Welcome to Part 2 of optimizing shopping campaigns! Today’s article wraps up by delving into the product feed and dimensions reporting to help provide optimization tips and tricks. (You can find part 1 here)
Feed Health
With regard to the product feed, one important factor to consider is your product feed health, most of which involves managing rejections and errors. To assess feed health, click the store summary tab in the Bing merchant center to view the new update, which includes a colorful graph that indicates the number of total feed items submitted and a count of those eligible to serve ads vs ineligible, along with total shopping campaign impressions and clicks by time.
As with keywords or ads, if you do come across rejected offers, just make the required changes or submit an appeal. Below are some common offer rejection reasons:
- Missing required feed attributes (e.g. price)
- Pending index status (just check back in later)
- Disallowed product (e.g. firearms)
- Image URL missing/not valid (e.g. page 404 error)
- Price mismatch between offer & website
- Trademarked content
- Your page is uncrawlable by bingbot (do not disallow this agent and give it ample crawling clearance, especially if you have a large product feed)
Additionally, if your feed is not updated at least once per month it will expire and take your campaigns offline; set up an FTP or URL download to limit this risk.
Product Feed Attributes
Due to the fact that shopping campaign ads built and ranked using information from the product feed, this particular component is integral to the optimization process, and the first and most important step to optimizing your feed is proper attribute labeling. Without a well-organized and properly labeled feed, you will not be able to group products effectively. Make sure that all products in your feed include accurate attributes such as brand or price, and that all custom labels you want to use are set up for all applicable products.
The title is one of the most essential factors in your feed due to its significant effect on both ad rank and CTR. Regularly review your search term logs to ensure that the terms searchers are using are present in your product title and be sure to preview how your product titles actually appear in the SERP. Keep in mind that the title will truncate after about 70 characters (150 limit total), meaning that the actual product should appear early on in the title, with additional descriptor keywords relegated to the end of the title to help boost rank but not impair CTR. Also, while it may seem like common sense, make sure that your product titles actually make sense and describe what you are selling in a language that searchers will understand; product model numbers, while useful for stocking purposes, are rarely descriptive of the product itself.
Images are another critical attribute as they are the most eye catching part of the shopping ad. Images should firstly describe the product you are selling and be recognizable in shopping ad size; additionally, images should be unique and stand out as much as possible from the other 7 other closely spaced competitive listings. Experiment with different images to see which one drives the best CTR, or even try using a different background shading or product angle, which may improve your chances of standing out and thus getting a click.
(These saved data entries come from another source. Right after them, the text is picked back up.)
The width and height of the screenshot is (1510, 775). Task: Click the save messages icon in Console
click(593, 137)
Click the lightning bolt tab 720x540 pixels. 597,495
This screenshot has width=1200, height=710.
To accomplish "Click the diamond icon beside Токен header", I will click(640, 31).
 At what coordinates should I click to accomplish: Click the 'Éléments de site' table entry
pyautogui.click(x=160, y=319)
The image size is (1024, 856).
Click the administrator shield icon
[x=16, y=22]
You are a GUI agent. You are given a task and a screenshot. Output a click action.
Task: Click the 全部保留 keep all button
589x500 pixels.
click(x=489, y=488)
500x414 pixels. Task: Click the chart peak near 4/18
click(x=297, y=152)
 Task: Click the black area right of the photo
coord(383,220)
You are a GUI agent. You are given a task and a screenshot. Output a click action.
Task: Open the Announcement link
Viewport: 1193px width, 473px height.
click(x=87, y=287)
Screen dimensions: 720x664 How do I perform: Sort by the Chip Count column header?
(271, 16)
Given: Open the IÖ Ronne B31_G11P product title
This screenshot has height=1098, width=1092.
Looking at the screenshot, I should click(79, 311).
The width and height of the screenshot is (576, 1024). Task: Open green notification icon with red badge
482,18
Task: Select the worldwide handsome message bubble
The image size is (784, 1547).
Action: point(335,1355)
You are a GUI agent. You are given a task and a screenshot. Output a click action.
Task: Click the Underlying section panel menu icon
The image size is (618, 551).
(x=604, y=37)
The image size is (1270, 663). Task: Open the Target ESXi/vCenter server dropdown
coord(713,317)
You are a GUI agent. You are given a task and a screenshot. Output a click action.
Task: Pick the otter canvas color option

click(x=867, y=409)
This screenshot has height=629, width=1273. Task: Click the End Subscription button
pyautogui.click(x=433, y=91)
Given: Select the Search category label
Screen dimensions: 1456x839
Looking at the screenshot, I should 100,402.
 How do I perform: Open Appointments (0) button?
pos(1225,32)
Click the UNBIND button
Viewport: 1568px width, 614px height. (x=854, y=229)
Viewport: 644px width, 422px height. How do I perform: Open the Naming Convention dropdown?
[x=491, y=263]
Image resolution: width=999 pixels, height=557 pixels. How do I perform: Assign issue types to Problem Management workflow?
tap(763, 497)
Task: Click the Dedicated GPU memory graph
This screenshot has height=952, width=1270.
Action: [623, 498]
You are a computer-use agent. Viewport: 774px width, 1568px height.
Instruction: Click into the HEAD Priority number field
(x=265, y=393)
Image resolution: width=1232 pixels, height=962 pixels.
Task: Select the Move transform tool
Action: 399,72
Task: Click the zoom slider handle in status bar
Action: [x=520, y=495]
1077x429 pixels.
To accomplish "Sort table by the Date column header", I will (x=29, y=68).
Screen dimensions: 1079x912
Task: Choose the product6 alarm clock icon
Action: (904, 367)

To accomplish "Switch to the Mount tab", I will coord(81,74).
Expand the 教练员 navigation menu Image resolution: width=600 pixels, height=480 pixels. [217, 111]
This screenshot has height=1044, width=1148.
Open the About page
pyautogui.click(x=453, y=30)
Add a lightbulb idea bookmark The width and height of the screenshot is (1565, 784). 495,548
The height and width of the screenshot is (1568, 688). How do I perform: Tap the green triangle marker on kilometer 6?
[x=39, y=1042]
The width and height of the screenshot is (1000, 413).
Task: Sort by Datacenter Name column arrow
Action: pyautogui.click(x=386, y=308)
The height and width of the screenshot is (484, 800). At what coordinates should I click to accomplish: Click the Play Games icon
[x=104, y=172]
Price is inherently a crucial component of a shopping ad because it is always displayed directly in your ad unit and can thus significantly affect your CTR and conversion rate. Preview your product SERPs to see what prices you’re competing against and position your own price (or use exclusions) accordingly. While having the highest price is rarely the best tactic, keep in mind that sometimes having the lowest price may also not be a good idea due to price-quality signaling theory, especially if the average price is noticeably higher. Using sale prices, which displays the original price in strike-through format is another advantageous tactic, but be sure to keep your regular and sale prices up-to-date so the wrong price or an old sale price is not displayed.
Product description has implications for rank and each can contain up to 5,000 characters; however description is not important for the CTR of a product ad due to the fact that descriptions are not surfaced in the ad unit. Add performing search queries to your description to encourage your ads to show up for the right searches and improve impression share.
Custom labels or product types can be used in organizing product groups to best support your goals and KPIs. Use labels to easily group products together (such as by shipping deals) and effectively allocate budget and set bids and priority.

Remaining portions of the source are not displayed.